# WHAT THE TASK ASKS
Extract every entry that follows, copying each one word for word.

▬▬▬▬▬▬

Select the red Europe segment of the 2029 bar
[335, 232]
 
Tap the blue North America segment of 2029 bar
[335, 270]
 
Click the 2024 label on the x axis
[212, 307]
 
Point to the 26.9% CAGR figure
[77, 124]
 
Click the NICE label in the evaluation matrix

▬▬▬▬▬▬

# OUTPUT FOR THIS TASK
Select the red Europe segment of the 2029 bar
[335, 232]
 
Tap the blue North America segment of 2029 bar
[335, 270]
 
Click the 2024 label on the x axis
[212, 307]
 
Point to the 26.9% CAGR figure
[77, 124]
 
Click the NICE label in the evaluation matrix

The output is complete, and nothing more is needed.